▶ **THE RECORDS**:
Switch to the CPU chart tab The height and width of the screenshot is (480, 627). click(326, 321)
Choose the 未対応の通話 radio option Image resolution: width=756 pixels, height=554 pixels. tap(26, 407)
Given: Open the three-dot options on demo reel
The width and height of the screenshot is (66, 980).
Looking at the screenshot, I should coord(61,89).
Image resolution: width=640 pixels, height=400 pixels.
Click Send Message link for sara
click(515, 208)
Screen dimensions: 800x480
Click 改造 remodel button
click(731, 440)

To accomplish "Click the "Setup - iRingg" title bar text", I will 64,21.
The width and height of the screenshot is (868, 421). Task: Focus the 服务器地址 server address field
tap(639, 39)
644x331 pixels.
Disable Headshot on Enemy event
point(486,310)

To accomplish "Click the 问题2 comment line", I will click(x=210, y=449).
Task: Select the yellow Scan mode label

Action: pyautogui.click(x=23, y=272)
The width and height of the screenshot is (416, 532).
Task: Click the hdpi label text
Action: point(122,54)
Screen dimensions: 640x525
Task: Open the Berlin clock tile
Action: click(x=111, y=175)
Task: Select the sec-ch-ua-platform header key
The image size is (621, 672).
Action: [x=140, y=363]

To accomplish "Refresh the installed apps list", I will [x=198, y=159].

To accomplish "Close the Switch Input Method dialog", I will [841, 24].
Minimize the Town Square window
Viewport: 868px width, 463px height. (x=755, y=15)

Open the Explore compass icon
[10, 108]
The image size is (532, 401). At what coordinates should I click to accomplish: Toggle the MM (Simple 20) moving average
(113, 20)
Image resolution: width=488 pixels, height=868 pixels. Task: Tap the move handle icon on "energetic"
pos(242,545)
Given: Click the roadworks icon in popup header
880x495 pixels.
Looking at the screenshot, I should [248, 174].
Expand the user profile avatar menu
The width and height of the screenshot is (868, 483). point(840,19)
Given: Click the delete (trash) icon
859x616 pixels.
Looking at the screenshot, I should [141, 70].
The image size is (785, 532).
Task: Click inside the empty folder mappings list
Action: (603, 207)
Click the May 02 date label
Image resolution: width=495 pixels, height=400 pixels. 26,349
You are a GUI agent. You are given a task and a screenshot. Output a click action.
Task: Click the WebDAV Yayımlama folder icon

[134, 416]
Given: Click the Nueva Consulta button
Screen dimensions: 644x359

▶ **TASK ITEM**:
Print all the material, keeping every line identical to the original.

▶ **RESPONSE TO THE EXERCISE**:
Switch to the CPU chart tab The height and width of the screenshot is (480, 627). click(326, 321)
Choose the 未対応の通話 radio option Image resolution: width=756 pixels, height=554 pixels. tap(26, 407)
Given: Open the three-dot options on demo reel
The width and height of the screenshot is (66, 980).
Looking at the screenshot, I should coord(61,89).
Image resolution: width=640 pixels, height=400 pixels.
Click Send Message link for sara
click(515, 208)
Screen dimensions: 800x480
Click 改造 remodel button
click(731, 440)

To accomplish "Click the "Setup - iRingg" title bar text", I will 64,21.
The width and height of the screenshot is (868, 421). Task: Focus the 服务器地址 server address field
tap(639, 39)
644x331 pixels.
Disable Headshot on Enemy event
point(486,310)

To accomplish "Click the 问题2 comment line", I will click(x=210, y=449).
Task: Select the yellow Scan mode label

Action: pyautogui.click(x=23, y=272)
The width and height of the screenshot is (416, 532).
Task: Click the hdpi label text
Action: point(122,54)
Screen dimensions: 640x525
Task: Open the Berlin clock tile
Action: click(x=111, y=175)
Task: Select the sec-ch-ua-platform header key
The image size is (621, 672).
Action: [x=140, y=363]

To accomplish "Refresh the installed apps list", I will [x=198, y=159].

To accomplish "Close the Switch Input Method dialog", I will [841, 24].
Minimize the Town Square window
Viewport: 868px width, 463px height. (x=755, y=15)

Open the Explore compass icon
[10, 108]
The image size is (532, 401). At what coordinates should I click to accomplish: Toggle the MM (Simple 20) moving average
(113, 20)
Image resolution: width=488 pixels, height=868 pixels. Task: Tap the move handle icon on "energetic"
pos(242,545)
Given: Click the roadworks icon in popup header
880x495 pixels.
Looking at the screenshot, I should [248, 174].
Expand the user profile avatar menu
The width and height of the screenshot is (868, 483). point(840,19)
Given: Click the delete (trash) icon
859x616 pixels.
Looking at the screenshot, I should [141, 70].
The image size is (785, 532).
Task: Click inside the empty folder mappings list
Action: (603, 207)
Click the May 02 date label
Image resolution: width=495 pixels, height=400 pixels. 26,349
You are a GUI agent. You are given a task and a screenshot. Output a click action.
Task: Click the WebDAV Yayımlama folder icon

[134, 416]
Given: Click the Nueva Consulta button
Screen dimensions: 644x359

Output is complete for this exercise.